Alexandra Cismondi – Faire vaciller les certitudes.

Hors-Série Cinéma en Liberté 2026

Invitée pour la première fois au festival Cinéma en Liberté, Alexandra Cismondi, actrice, autrice et metteuse en scène varoise, rejoint le jury Émergence et Animation. Entre courts métrages et cinéma d’auteur, elle défend une vision du cinéma comme espace d’expérimentation et de liberté. Pour elle, juger, c’est avant tout découvrir des formes, des écritures et des regards capables de bousculer ses certitudes et de la faire douter.

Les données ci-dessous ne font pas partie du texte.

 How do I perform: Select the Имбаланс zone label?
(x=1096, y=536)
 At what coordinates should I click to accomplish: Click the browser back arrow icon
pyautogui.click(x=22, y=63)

C’est la première fois que vous participez au festival Cinéma en Liberté. Quel regard portez-vous sur cette invitation à rejoindre le jury ?
C’est effectivement une première pour moi, même si je connaissais déjà le festival de nom. Je suis très heureuse d’y participer, d’autant plus que je suis originaire de la région. On m’a sollicitée notamment parce que j’ai récemment tourné dans plusieurs courts métrages, ce qui a créé ce lien avec la création émergente. Ce que j’aime dans cette position de jury, c’est avant tout la découverte d’univers. Il ne s’agit pas seulement de juger, mais d’être émerveillée, de rencontrer de nouvelles visions, de nouveaux regards, de nouvelles écritures. C’est une place privilégiée pour regarder le cinéma en train de se faire. Et c’est important pour moi, en tant que jurée de courts métrages d’animation et de nouveautés, de me faire douter. Être bousculée dans mes convictions, mes assises, et me dire : ah oui, on peut raconter ça aussi comme ça, être déstabilisée. J’attends beaucoup de cette nouvelle génération de cinéastes.

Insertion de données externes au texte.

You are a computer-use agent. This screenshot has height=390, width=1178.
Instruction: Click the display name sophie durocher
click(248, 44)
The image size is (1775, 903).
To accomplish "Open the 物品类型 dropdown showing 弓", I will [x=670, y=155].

Que représente pour vous le courtmétrage dans le paysage cinématographique actuel ?
Le court métrage est avant tout un laboratoire. Un espace de liberté, mais aussi de contrainte : il faut raconter en peu de temps, trouver une forme juste, aller à l’essentiel. Cela oblige à une grande précision d’écriture, notamment dans la manière de conclure un récit. C’est aussi une véritable école du cinéma, pour les réalisateurs comme pour les techniciens. Aujourd’hui, c’est devenu une étape presque incontournable pour se faire connaître et exister dans l’industrie. Mais au-delà de ça, c’est surtout un espace d’expérimentation, où l’on peut tester des formes et des regards sans attendre un format long.

L’animation et les films émergents proposent souvent des formes très singulières. Qu’est-ce que cela change dans la manière de raconter le réel ?
Ce qui m’intéresse profondément, c’est la capacité à inventer un regard. L’animation permet de déplacer le réel, de le transformer, parfois de le rendre plus lisible en passant par l’imaginaire ou la métaphore. Je pense à des films comme « J’ai perdu mon corps », qui montrent à quel point l’animation peut être un outil puissant pour parler du monde autrement. C’est cette liberté-là que je cherche : des œuvres capables de proposer une vision, pas seulement un sujet. Chez les cinéastes émergents, ce qui me touche le plus, c’est cette énergie de renouvellement, cette volonté de ne pas reproduire des formes déjà vues.

Qu’espérez-vous personnellement retirer de cette expérience ?
J’ai surtout envie d’être surprise, bousculée. J’attends des œuvres qu’elles viennent déplacer mes certitudes, qu’elles me fassent douter. Ce doute est essentiel, il est même nécessaire pour continuer à créer. J’espère découvrir des films qui ouvrent des fenêtres, qui donnent le sentiment qu’il reste encore beaucoup de choses à inventer au cinéma. Et peut-être aussi des cinéastes avec lesquels j’aurai envie de travailler, parce que leur regard m’aura profondément touchée. Ce que je cherche avant tout, c’est cette capacité à bouleverser une position de spectatrice, à me faire sortir de moi-même.